Mario James, Gleaner Writer 
The size of the Nissan Micra 160SR belies its Herculean capabilities. The two-door automobile is priced at $1.7 million from Fidelity Motors. - Contributed
Nissan is developing a cult following. Its design shops have a rep for crafting the most quirky autos around. Look at the Cube. The Tiida is a bit off the beaten path as well.
But they back up their eccentricities with good, solid engineering and user-friendliness. Somehow, though, with all their desire to satisfy the market, fun to drive is included in the mix (by design or by chance, we'll never know). How do you engineer a hatch that is full of customer appeal, yet ISN'T boring to drive?
Specifications
Let's get the specs out of the way. The car I drove had the 1.6-litre, 108 hp/108 ft lb HDR16-DE inline four (Fidelity Motors only offers the R14DE 1.4-litre here, which tops out at 98 hp), and a sweet five-speed gearbox, power brakes, windows and steering.
Overall length is 146.4", height 60.6" and width 65.3". It has a wheelbase of 95.6".
What is astounding is Micra's curb weight. The subcompact tops the scales 3,285 lb, which is rather portly for such a small car. Despite all this weight, Nissan claims fuel efficiency figures of 6.6 litres/100km, which is nothing short of astounding (it works out to 42mpg). How they've done this in a near two-tonne subcompact is beyond me.

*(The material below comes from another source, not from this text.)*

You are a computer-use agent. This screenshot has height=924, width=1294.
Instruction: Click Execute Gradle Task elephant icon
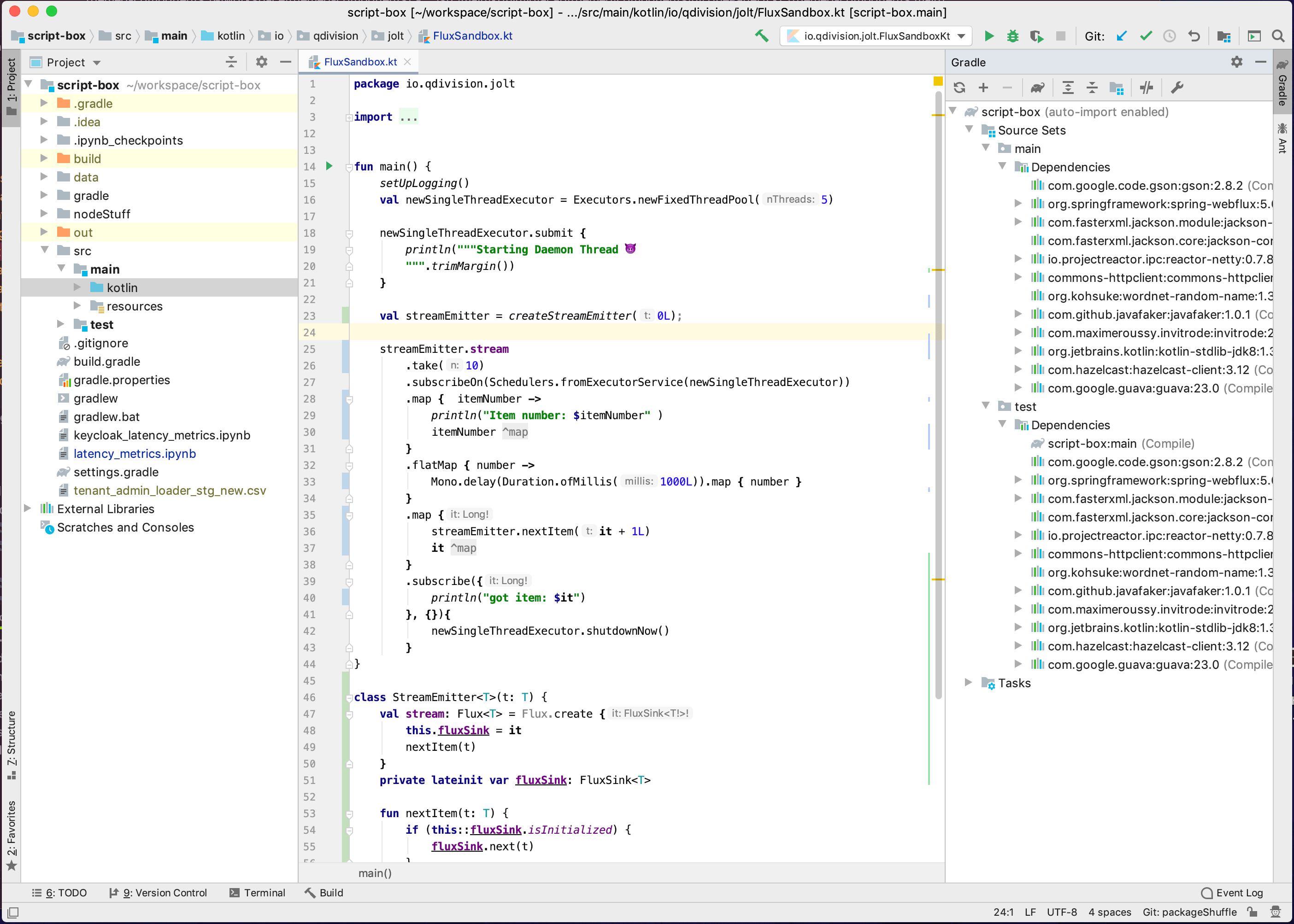(x=1037, y=88)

Driving Micra (known as the March when offered locally) is a hoot, really. So much so that it was the hottest thing among the journalists at the Lisbon Nissan 360 event. Scribes far and wide left the hotter metal, like 350Z and the Sentra SE-R, and swarmed around it. Trying to get to drive it was like waiting on a revolving door. So much so that by the time yours truly got it, it was smelling of done clutch.
Even so, the coupling hadn't gone totally south. A quick jaunt through the streets of Cascais proved just how good the venerable K12 chassis is. First gear at full throttle will paste you back in the seat; second and third have only slightly less urge and fourth was too tall to play with (legally) in the narrow streets of the fishing town.
Micra felt like it would understeer dramatically at the limit, though, but the big 16-inch 195 tyres might rein in that tendency a bit. Clutch take-up was progressive, and the inspirational yowl of the engine tugs at the soul, pleading with the driver to be given its head. Small it may be, but it responds to scruff-of-the-neck treatment.
Tight seating
While it pegs the meter on the fun-to-drive scale as well as economy, the back hatch encloses a less than spacious boot, and while the rear seat can be adjusted fore and aft a smidgen, this is done at the expense of front-passenger legroom, and a front-seating arrangement that is too upright for my taste.
However, like the Cube, it is an eclectic bit of kit. For $1.7 million, being eccentric, I guess, has its price.
But those who need to be on the other side of normal wouldn't have it any other way.